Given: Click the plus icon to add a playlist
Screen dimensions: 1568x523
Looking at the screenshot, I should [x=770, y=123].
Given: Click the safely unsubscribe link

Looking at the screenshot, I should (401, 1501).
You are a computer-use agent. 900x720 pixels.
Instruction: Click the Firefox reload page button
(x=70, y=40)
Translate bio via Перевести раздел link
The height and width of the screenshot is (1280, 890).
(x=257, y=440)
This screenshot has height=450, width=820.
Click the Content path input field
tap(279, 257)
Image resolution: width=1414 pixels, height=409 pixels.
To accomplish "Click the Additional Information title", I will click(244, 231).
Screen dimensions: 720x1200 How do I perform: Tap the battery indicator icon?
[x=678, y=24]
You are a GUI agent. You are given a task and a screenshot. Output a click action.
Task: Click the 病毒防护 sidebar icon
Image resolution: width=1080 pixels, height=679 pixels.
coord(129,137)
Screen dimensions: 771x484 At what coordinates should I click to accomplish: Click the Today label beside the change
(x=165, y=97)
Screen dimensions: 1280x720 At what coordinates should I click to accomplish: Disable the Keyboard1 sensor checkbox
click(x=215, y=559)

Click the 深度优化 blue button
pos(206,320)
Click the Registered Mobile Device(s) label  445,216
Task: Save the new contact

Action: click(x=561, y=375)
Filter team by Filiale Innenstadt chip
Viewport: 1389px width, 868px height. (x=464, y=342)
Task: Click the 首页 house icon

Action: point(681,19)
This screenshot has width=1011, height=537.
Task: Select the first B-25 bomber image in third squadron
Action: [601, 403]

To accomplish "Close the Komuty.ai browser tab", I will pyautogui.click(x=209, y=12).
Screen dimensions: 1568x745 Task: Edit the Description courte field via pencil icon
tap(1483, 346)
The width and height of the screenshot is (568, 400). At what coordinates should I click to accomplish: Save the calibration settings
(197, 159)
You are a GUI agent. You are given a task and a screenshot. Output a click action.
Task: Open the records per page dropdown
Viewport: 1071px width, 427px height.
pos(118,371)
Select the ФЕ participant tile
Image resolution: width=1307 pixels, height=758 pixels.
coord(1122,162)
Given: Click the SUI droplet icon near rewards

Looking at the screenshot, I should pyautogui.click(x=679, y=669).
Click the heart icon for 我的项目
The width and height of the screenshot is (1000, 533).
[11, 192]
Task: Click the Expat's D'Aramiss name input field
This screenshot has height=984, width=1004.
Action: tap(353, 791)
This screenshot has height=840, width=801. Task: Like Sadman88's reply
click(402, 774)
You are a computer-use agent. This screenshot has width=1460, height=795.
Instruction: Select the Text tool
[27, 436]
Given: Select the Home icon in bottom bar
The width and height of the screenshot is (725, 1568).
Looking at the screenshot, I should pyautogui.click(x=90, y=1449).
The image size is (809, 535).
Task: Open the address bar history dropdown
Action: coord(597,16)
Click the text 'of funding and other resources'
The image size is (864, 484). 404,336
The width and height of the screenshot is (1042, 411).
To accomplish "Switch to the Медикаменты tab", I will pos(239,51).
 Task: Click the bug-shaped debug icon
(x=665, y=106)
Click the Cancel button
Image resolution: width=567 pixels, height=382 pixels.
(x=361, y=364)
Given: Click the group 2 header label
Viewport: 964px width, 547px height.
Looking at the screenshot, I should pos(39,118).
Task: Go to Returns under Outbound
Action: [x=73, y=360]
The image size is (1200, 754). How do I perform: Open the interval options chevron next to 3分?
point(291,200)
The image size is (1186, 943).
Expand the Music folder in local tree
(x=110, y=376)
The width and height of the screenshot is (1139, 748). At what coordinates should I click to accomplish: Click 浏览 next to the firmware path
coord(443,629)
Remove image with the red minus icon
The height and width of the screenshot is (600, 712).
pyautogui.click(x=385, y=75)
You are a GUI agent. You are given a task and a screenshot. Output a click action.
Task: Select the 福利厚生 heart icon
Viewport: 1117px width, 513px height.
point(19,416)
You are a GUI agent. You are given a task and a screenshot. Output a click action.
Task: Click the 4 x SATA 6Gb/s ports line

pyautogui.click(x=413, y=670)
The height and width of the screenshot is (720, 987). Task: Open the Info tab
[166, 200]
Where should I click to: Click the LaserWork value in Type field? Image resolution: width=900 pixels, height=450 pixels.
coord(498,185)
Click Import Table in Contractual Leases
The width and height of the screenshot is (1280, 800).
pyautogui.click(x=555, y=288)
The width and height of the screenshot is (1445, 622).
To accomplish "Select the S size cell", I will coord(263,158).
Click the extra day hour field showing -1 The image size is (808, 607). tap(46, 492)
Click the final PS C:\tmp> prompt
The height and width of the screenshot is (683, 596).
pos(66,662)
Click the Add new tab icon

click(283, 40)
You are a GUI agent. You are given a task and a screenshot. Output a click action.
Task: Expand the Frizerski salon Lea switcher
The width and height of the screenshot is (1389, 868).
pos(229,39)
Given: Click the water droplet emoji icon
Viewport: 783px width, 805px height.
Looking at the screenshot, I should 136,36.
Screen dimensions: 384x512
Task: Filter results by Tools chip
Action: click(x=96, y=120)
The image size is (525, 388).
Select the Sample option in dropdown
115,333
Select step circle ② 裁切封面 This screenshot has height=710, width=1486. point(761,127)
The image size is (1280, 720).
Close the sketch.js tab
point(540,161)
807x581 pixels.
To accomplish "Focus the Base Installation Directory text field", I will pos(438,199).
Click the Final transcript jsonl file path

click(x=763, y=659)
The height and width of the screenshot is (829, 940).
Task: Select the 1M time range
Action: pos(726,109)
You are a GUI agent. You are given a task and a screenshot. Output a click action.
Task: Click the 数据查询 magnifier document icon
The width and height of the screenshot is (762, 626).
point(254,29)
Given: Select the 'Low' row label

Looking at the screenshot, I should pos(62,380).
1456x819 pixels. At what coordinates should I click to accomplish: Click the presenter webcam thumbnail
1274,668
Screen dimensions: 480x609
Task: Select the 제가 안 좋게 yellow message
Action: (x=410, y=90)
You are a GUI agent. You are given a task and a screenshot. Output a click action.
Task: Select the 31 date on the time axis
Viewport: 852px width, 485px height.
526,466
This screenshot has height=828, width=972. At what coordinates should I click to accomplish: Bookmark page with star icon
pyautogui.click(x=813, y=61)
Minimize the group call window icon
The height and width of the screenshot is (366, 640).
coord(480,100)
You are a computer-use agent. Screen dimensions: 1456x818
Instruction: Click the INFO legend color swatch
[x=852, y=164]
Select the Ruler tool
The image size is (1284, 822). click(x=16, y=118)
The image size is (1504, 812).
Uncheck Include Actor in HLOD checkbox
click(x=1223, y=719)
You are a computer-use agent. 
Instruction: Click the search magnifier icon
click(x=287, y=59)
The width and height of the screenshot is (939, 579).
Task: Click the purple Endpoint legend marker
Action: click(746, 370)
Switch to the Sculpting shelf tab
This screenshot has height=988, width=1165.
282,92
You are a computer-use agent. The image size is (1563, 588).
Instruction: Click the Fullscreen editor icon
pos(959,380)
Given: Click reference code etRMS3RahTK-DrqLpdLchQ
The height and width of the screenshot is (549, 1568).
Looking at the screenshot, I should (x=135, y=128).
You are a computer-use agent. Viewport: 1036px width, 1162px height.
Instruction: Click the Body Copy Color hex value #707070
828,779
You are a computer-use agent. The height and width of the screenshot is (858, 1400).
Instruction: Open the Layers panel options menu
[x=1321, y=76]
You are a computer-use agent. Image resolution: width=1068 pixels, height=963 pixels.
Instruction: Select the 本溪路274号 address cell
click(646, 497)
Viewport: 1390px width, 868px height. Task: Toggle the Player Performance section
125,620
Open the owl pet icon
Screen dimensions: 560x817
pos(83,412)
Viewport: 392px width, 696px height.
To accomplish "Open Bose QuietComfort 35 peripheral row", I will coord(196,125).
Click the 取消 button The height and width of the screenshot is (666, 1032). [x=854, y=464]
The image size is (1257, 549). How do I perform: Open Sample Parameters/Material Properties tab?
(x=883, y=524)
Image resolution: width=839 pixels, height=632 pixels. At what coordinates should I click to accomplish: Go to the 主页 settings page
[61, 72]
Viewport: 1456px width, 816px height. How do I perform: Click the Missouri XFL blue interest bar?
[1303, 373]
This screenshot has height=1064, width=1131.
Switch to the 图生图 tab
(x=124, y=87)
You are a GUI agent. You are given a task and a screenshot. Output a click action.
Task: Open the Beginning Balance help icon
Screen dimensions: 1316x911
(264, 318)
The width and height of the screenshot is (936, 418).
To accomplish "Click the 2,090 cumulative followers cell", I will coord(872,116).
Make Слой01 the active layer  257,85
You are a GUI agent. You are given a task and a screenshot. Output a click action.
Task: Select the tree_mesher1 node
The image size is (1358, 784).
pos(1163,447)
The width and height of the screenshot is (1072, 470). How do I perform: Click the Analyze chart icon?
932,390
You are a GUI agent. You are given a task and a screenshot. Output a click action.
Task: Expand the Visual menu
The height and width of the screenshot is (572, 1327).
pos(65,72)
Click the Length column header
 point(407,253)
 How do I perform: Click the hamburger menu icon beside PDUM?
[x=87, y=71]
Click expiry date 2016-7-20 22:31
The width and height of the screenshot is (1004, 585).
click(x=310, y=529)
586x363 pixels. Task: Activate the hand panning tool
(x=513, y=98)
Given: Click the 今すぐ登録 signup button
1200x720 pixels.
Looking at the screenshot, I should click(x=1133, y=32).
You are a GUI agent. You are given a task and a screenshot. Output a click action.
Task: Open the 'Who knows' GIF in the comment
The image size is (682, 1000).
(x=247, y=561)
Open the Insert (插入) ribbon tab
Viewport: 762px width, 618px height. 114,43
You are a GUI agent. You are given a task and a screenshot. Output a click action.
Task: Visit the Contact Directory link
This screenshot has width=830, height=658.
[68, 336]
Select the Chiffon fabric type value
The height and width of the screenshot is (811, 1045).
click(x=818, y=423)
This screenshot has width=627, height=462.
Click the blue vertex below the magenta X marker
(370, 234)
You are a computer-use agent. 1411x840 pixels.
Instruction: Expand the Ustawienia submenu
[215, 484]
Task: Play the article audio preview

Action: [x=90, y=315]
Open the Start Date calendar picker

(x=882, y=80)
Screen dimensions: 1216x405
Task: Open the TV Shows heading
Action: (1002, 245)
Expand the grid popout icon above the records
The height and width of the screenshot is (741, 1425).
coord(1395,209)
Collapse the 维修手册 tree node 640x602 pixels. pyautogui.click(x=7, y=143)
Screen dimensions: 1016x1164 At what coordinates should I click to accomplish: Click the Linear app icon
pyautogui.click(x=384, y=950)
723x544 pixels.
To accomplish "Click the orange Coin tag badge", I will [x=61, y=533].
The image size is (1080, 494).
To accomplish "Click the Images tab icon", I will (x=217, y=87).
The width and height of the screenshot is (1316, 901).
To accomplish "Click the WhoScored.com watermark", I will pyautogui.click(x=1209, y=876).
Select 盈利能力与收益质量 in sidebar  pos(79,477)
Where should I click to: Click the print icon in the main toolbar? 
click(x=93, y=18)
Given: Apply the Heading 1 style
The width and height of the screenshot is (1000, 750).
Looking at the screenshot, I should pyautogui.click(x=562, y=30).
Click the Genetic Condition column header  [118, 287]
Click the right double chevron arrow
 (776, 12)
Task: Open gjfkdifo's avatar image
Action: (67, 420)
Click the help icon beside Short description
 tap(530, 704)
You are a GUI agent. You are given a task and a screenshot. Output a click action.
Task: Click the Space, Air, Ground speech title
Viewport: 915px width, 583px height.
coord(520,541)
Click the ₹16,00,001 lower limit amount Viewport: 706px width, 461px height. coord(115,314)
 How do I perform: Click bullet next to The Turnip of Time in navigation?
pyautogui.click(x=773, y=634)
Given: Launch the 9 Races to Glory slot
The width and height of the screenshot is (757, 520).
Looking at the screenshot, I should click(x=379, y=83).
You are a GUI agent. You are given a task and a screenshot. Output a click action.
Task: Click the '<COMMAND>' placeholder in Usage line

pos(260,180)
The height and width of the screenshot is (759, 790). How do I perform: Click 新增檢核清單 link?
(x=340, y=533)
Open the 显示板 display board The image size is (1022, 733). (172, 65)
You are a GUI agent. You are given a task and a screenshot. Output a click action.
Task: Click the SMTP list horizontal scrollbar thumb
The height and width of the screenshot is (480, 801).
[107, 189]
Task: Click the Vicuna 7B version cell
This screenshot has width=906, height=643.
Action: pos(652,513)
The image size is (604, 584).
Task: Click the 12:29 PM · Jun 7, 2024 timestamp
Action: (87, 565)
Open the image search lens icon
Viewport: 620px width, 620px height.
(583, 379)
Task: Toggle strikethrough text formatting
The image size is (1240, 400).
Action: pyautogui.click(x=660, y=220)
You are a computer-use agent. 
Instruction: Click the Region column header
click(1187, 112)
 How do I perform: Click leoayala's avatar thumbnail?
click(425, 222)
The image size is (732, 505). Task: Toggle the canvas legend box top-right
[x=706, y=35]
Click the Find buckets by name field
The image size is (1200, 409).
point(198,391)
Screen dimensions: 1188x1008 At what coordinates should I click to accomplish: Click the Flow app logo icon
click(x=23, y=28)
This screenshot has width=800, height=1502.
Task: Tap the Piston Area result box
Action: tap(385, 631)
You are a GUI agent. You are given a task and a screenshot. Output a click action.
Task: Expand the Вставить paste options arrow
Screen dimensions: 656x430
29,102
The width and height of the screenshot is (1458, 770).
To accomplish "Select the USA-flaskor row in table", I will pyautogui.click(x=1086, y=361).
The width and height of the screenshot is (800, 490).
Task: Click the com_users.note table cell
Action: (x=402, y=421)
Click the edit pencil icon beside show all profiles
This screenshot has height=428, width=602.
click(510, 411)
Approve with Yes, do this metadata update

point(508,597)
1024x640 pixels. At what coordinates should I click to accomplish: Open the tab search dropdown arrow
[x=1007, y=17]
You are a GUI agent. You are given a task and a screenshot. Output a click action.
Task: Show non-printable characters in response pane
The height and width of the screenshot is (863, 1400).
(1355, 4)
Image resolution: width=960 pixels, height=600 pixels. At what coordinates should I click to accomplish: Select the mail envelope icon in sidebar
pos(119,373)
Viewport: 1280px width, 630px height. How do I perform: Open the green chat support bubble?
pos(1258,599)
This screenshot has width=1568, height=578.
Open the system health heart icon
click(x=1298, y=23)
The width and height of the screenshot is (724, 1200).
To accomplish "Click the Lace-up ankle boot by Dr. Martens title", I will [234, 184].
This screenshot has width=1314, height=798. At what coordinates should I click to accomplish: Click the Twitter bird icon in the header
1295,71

·····

▶ _Description of the task_
Once you find the line with "Given: Apply the Heading 1 style" in the entries above, output it and each line after it up to and including the line with "Click the Genetic", and nothing else.

▶ _Expected answer_
Given: Apply the Heading 1 style
The width and height of the screenshot is (1000, 750).
Looking at the screenshot, I should pyautogui.click(x=562, y=30).
Click the Genetic Condition column header  [118, 287]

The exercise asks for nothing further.